Your instructions. Your response should consist solely of the records, written out exactly.

Listed entries: Begin

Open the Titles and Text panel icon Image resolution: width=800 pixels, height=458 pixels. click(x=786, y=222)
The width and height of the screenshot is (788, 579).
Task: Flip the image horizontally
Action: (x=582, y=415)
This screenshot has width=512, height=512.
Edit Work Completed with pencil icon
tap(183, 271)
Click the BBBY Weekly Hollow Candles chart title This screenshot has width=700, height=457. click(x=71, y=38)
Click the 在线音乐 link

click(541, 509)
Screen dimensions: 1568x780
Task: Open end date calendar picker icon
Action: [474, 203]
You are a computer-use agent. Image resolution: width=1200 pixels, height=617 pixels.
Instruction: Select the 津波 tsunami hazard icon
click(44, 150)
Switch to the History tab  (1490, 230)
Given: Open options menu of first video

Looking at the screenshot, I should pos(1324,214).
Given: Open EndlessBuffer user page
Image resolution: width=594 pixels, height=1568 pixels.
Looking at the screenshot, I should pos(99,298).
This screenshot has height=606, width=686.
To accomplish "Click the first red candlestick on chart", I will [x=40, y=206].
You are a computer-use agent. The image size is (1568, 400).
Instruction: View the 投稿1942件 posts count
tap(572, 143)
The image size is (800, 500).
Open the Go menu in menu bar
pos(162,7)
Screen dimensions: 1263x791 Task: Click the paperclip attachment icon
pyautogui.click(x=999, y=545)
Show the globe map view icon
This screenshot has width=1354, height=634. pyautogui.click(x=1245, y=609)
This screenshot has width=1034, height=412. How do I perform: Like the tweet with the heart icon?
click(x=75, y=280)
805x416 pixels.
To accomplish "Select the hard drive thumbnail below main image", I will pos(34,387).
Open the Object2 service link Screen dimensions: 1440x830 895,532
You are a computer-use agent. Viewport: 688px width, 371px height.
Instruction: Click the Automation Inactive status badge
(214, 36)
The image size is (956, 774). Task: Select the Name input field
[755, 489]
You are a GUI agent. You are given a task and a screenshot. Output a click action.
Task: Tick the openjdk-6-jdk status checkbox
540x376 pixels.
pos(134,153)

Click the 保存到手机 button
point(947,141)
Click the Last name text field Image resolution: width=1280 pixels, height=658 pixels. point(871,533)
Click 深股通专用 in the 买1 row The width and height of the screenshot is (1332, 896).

Listed entries: End

Output of the task.
Open the Titles and Text panel icon Image resolution: width=800 pixels, height=458 pixels. click(x=786, y=222)
The width and height of the screenshot is (788, 579).
Task: Flip the image horizontally
Action: (x=582, y=415)
This screenshot has width=512, height=512.
Edit Work Completed with pencil icon
tap(183, 271)
Click the BBBY Weekly Hollow Candles chart title This screenshot has width=700, height=457. click(x=71, y=38)
Click the 在线音乐 link

click(541, 509)
Screen dimensions: 1568x780
Task: Open end date calendar picker icon
Action: [474, 203]
You are a computer-use agent. Image resolution: width=1200 pixels, height=617 pixels.
Instruction: Select the 津波 tsunami hazard icon
click(44, 150)
Switch to the History tab  (1490, 230)
Given: Open options menu of first video

Looking at the screenshot, I should pos(1324,214).
Given: Open EndlessBuffer user page
Image resolution: width=594 pixels, height=1568 pixels.
Looking at the screenshot, I should pos(99,298).
This screenshot has height=606, width=686.
To accomplish "Click the first red candlestick on chart", I will [x=40, y=206].
You are a computer-use agent. The image size is (1568, 400).
Instruction: View the 投稿1942件 posts count
tap(572, 143)
The image size is (800, 500).
Open the Go menu in menu bar
pos(162,7)
Screen dimensions: 1263x791 Task: Click the paperclip attachment icon
pyautogui.click(x=999, y=545)
Show the globe map view icon
This screenshot has width=1354, height=634. pyautogui.click(x=1245, y=609)
This screenshot has width=1034, height=412. How do I perform: Like the tweet with the heart icon?
click(x=75, y=280)
805x416 pixels.
To accomplish "Select the hard drive thumbnail below main image", I will pos(34,387).
Open the Object2 service link Screen dimensions: 1440x830 895,532
You are a computer-use agent. Viewport: 688px width, 371px height.
Instruction: Click the Automation Inactive status badge
(214, 36)
The image size is (956, 774). Task: Select the Name input field
[755, 489]
You are a GUI agent. You are given a task and a screenshot. Output a click action.
Task: Tick the openjdk-6-jdk status checkbox
540x376 pixels.
pos(134,153)

Click the 保存到手机 button
point(947,141)
Click the Last name text field Image resolution: width=1280 pixels, height=658 pixels. point(871,533)
Click 深股通专用 in the 买1 row The width and height of the screenshot is (1332, 896).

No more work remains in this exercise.